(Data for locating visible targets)

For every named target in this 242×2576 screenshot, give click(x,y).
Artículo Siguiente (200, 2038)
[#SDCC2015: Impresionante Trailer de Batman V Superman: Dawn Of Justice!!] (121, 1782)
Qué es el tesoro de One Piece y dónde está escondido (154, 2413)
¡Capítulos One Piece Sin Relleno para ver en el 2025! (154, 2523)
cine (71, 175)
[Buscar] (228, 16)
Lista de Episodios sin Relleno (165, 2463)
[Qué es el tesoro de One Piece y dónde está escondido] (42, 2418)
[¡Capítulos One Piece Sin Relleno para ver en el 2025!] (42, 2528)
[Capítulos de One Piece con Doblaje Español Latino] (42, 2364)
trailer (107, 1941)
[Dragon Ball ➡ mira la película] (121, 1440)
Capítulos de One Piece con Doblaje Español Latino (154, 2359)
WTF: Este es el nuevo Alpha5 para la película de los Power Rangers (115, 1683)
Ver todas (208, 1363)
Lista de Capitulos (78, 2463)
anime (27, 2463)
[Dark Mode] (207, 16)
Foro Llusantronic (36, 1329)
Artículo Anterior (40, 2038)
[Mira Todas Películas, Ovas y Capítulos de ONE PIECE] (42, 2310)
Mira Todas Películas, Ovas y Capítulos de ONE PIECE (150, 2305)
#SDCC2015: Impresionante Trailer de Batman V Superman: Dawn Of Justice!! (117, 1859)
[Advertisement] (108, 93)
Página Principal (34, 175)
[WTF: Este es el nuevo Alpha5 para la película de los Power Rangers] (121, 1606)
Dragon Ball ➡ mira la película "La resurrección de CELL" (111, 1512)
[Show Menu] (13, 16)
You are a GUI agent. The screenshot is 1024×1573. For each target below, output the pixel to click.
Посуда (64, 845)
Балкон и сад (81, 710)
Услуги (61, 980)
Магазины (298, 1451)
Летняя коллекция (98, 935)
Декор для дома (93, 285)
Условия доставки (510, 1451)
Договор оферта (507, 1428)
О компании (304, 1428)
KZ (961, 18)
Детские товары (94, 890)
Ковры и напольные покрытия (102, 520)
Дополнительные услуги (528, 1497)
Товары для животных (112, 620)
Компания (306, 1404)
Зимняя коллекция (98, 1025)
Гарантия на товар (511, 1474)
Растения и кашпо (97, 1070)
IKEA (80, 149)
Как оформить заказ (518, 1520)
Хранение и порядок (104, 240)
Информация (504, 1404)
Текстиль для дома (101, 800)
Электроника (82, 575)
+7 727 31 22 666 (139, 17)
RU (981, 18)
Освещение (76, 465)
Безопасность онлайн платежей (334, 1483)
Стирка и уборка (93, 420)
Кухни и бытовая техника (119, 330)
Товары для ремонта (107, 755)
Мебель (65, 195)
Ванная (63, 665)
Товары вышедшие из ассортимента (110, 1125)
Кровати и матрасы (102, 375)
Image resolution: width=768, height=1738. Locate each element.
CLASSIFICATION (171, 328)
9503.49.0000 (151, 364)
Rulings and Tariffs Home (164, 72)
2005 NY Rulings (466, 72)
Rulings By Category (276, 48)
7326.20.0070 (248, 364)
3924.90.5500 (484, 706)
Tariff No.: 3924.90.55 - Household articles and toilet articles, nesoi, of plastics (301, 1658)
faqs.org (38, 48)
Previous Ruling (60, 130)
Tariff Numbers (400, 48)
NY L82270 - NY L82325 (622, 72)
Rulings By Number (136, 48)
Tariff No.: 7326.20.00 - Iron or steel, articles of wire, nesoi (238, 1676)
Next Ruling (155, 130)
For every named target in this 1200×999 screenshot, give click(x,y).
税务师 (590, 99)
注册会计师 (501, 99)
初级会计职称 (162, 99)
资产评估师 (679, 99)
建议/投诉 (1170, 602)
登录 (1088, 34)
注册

— Directive —
Rewrite all of the entries above as a numbered list, omitting any blank lines.

— Output —
1. For every named target in this 242×2576 screenshot, give click(x,y).
2. Artículo Siguiente (200, 2038)
3. [#SDCC2015: Impresionante Trailer de Batman V Superman: Dawn Of Justice!!] (121, 1782)
4. Qué es el tesoro de One Piece y dónde está escondido (154, 2413)
5. ¡Capítulos One Piece Sin Relleno para ver en el 2025! (154, 2523)
6. cine (71, 175)
7. [Buscar] (228, 16)
8. Lista de Episodios sin Relleno (165, 2463)
9. [Qué es el tesoro de One Piece y dónde está escondido] (42, 2418)
10. [¡Capítulos One Piece Sin Relleno para ver en el 2025!] (42, 2528)
11. [Capítulos de One Piece con Doblaje Español Latino] (42, 2364)
12. trailer (107, 1941)
13. [Dragon Ball ➡ mira la película] (121, 1440)
14. Capítulos de One Piece con Doblaje Español Latino (154, 2359)
15. WTF: Este es el nuevo Alpha5 para la película de los Power Rangers (115, 1683)
16. Ver todas (208, 1363)
17. Lista de Capitulos (78, 2463)
18. anime (27, 2463)
19. [Dark Mode] (207, 16)
20. Foro Llusantronic (36, 1329)
21. Artículo Anterior (40, 2038)
22. [Mira Todas Películas, Ovas y Capítulos de ONE PIECE] (42, 2310)
23. Mira Todas Películas, Ovas y Capítulos de ONE PIECE (150, 2305)
24. #SDCC2015: Impresionante Trailer de Batman V Superman: Dawn Of Justice!! (117, 1859)
25. [Advertisement] (108, 93)
26. Página Principal (34, 175)
27. [WTF: Este es el nuevo Alpha5 para la película de los Power Rangers] (121, 1606)
28. Dragon Ball ➡ mira la película "La resurrección de CELL" (111, 1512)
29. [Show Menu] (13, 16)
30. You are a GUI agent. The screenshot is 1024×1573. For each target below, output the pixel to click.
31. Посуда (64, 845)
32. Балкон и сад (81, 710)
33. Услуги (61, 980)
34. Магазины (298, 1451)
35. Летняя коллекция (98, 935)
36. Декор для дома (93, 285)
37. Условия доставки (510, 1451)
38. Договор оферта (507, 1428)
39. О компании (304, 1428)
40. KZ (961, 18)
41. Детские товары (94, 890)
42. Ковры и напольные покрытия (102, 520)
43. Дополнительные услуги (528, 1497)
44. Товары для животных (112, 620)
45. Компания (306, 1404)
46. Зимняя коллекция (98, 1025)
47. Гарантия на товар (511, 1474)
48. Растения и кашпо (97, 1070)
49. IKEA (80, 149)
50. Как оформить заказ (518, 1520)
51. Хранение и порядок (104, 240)
52. Информация (504, 1404)
53. Текстиль для дома (101, 800)
54. Электроника (82, 575)
55. +7 727 31 22 666 (139, 17)
56. RU (981, 18)
57. Освещение (76, 465)
58. Безопасность онлайн платежей (334, 1483)
59. Стирка и уборка (93, 420)
60. Кухни и бытовая техника (119, 330)
61. Товары для ремонта (107, 755)
62. Мебель (65, 195)
63. Ванная (63, 665)
64. Товары вышедшие из ассортимента (110, 1125)
65. Кровати и матрасы (102, 375)
66. Image resolution: width=768, height=1738. Locate each element.
67. CLASSIFICATION (171, 328)
68. 9503.49.0000 (151, 364)
69. Rulings and Tariffs Home (164, 72)
70. 2005 NY Rulings (466, 72)
71. Rulings By Category (276, 48)
72. 7326.20.0070 (248, 364)
73. 3924.90.5500 (484, 706)
74. Tariff No.: 3924.90.55 - Household articles and toilet articles, nesoi, of plastics (301, 1658)
75. faqs.org (38, 48)
76. Previous Ruling (60, 130)
77. Tariff Numbers (400, 48)
78. NY L82270 - NY L82325 (622, 72)
79. Rulings By Number (136, 48)
80. Tariff No.: 7326.20.00 - Iron or steel, articles of wire, nesoi (238, 1676)
81. Next Ruling (155, 130)
82. For every named target in this 1200×999 screenshot, give click(x,y).
83. 税务师 (590, 99)
84. 注册会计师 (501, 99)
85. 初级会计职称 (162, 99)
86. 资产评估师 (679, 99)
87. 建议/投诉 (1170, 602)
88. 登录 (1088, 34)
89. 注册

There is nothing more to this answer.